======== SOURCE PASSAGE

As with all design, the work must be done with the actualization in mind, which is why the process is one of iterative experiment with direct involvement with those who will finally actualize the design. This is why human-centered design practice, or, in the case of service design, polycentric design practice are not specialized types of design but, simply, design competence. The implications to the practice of philosophy are significant. Does this help explain why philosophers crave conversation? Is the attempt to persuade an informal kind of philosophy design practice?

This is a first crack, so everything is up for discussion.

Next book: Philosophy of Design of Philosophy

Now that I’ve gotten Geometric Meditations into a finished state I am starting to feel a compulsion to write a more accessible book about design, tentatively titled Philosophy of Design of Philosophy. I’m excited to be freed from the excessive formal constraints that made Geometric Meditations take so long to finish.

There are several key points I want to make.

================
======== INFORMATION SUPPLIED

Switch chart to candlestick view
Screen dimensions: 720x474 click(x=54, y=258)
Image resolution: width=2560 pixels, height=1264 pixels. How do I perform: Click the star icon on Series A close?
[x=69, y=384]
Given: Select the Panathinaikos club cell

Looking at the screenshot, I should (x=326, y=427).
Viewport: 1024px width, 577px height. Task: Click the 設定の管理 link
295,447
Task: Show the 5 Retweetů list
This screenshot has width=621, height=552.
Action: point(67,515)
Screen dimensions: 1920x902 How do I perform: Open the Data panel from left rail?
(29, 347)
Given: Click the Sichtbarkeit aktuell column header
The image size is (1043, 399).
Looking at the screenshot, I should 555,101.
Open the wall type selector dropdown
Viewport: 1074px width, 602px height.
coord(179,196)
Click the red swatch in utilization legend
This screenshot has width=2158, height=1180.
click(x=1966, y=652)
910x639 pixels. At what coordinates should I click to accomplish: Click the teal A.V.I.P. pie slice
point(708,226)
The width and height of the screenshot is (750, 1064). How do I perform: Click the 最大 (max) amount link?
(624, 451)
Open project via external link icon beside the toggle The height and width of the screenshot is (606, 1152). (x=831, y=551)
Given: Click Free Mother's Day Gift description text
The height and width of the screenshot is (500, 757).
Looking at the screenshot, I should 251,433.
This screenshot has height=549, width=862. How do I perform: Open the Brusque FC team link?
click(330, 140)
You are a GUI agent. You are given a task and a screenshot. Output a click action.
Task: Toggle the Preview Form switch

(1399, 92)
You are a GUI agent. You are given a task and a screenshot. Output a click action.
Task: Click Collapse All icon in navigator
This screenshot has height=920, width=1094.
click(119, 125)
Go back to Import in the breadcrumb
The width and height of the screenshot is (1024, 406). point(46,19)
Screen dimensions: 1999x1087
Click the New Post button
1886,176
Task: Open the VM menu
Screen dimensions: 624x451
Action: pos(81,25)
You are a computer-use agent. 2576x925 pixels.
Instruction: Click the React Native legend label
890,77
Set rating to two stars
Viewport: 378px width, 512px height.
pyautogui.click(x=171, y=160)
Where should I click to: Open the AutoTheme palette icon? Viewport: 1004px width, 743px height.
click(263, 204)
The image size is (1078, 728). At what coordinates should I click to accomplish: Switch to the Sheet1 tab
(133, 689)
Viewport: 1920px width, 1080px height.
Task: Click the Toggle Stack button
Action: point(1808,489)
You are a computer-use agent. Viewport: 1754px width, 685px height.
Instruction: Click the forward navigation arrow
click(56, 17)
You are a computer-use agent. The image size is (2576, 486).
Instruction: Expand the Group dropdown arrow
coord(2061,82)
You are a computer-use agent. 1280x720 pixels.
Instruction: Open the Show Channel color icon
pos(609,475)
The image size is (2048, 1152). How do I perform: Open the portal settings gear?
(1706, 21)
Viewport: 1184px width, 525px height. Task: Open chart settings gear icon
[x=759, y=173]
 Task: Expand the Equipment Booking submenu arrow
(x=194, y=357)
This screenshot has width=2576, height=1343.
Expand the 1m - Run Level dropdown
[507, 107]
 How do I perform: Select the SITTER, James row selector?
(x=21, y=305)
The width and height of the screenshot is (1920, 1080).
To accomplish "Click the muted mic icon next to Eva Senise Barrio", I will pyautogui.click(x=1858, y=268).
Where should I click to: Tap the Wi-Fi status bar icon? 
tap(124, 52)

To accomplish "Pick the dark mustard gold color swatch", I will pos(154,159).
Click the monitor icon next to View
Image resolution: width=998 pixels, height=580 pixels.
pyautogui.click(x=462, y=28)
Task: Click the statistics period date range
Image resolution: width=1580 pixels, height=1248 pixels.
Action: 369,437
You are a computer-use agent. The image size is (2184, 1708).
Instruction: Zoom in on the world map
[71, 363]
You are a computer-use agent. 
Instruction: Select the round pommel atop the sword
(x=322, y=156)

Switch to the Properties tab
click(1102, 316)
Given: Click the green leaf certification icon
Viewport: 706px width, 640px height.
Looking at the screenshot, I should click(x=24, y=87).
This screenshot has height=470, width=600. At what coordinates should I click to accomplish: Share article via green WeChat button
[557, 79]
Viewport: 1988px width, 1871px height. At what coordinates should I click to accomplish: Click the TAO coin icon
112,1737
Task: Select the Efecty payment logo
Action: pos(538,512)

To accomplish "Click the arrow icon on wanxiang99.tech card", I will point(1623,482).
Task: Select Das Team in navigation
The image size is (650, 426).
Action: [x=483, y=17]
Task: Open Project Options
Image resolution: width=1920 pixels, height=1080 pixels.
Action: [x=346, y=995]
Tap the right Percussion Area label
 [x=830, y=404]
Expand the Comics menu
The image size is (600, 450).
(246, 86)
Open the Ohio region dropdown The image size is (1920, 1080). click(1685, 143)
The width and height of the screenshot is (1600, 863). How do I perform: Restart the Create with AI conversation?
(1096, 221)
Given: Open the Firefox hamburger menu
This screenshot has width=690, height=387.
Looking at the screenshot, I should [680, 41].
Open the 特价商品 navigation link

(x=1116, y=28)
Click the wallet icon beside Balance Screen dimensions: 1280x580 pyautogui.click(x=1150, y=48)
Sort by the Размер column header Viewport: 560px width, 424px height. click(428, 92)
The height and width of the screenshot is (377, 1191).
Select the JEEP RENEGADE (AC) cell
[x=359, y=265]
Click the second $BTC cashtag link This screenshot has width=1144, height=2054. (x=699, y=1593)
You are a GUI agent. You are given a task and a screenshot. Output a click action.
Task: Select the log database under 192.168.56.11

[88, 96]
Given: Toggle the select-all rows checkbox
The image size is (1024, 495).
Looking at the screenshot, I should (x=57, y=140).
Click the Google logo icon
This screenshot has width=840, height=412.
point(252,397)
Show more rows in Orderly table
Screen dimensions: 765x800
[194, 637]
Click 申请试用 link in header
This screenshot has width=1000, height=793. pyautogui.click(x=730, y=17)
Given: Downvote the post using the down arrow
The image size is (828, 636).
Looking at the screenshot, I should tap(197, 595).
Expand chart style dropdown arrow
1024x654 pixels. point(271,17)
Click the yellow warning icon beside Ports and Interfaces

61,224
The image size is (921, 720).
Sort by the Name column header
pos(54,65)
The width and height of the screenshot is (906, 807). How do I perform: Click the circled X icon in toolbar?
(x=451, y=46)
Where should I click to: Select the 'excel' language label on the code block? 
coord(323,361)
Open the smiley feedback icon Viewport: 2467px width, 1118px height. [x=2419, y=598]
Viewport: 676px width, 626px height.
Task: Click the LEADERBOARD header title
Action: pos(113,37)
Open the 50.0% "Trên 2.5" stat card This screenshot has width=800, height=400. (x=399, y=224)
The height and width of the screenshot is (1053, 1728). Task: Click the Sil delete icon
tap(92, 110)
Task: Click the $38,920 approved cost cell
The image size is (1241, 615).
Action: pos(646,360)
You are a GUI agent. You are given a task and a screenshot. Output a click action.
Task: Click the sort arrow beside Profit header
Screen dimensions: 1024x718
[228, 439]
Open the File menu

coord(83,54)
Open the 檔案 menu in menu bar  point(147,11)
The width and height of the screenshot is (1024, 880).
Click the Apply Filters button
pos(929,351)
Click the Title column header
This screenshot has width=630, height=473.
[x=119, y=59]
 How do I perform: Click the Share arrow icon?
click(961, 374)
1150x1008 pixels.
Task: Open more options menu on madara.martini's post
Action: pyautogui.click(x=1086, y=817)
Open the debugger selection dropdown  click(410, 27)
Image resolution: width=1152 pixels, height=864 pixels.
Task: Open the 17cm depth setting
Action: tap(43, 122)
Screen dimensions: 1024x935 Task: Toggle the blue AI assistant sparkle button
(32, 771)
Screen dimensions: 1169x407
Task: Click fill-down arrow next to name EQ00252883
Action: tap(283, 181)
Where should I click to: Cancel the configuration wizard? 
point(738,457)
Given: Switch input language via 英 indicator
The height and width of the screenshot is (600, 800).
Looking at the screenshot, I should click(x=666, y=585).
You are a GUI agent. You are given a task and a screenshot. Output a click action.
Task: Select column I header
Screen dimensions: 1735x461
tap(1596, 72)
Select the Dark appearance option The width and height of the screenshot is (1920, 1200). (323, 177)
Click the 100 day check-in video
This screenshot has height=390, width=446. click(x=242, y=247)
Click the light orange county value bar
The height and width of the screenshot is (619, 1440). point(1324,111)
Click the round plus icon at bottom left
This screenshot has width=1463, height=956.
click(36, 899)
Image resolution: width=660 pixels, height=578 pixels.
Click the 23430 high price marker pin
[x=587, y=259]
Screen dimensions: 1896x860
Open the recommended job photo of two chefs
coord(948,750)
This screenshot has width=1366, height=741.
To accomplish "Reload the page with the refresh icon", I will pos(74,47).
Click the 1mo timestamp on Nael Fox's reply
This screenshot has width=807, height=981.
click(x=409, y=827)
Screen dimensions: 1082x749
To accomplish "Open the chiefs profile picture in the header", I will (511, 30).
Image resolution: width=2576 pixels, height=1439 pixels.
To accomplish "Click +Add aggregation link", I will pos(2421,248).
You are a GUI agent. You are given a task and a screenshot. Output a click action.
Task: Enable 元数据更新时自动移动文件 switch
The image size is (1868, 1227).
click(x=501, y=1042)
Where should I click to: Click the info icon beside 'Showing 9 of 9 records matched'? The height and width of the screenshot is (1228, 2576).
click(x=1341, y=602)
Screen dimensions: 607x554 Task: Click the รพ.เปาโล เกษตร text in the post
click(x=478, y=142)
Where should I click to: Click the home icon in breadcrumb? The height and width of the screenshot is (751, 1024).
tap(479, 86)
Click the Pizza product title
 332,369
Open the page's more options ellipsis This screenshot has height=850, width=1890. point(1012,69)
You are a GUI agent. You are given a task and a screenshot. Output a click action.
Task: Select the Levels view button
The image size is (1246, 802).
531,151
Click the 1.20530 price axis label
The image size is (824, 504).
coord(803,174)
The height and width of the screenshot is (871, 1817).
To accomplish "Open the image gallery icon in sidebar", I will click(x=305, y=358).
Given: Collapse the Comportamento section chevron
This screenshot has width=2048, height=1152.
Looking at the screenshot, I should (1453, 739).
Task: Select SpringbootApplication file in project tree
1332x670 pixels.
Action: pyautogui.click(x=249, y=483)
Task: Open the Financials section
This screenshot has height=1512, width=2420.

================

GIVEN EXERCISE 1:
Retype the passage on design and philosophy, starting at the words "As with all" and stopping after "up for discussion.".
GIVEN EXERCISE 2:
In the passage on design and philosophy, what is the tentative title of the more accessible book about design?

TASK ANSWER 1:
As with all design, the work must be done with the actualization in mind, which is why the process is one of iterative experiment with direct involvement with those who will finally actualize the design. This is why human-centered design practice, or, in the case of service design, polycentric design practice are not specialized types of design but, simply, design competence. The implications to the practice of philosophy are significant. Does this help explain why philosophers crave conversation? Is the attempt to persuade an informal kind of philosophy design practice?

This is a first crack, so everything is up for discussion.

TASK ANSWER 2:
Philosophy of Design of Philosophy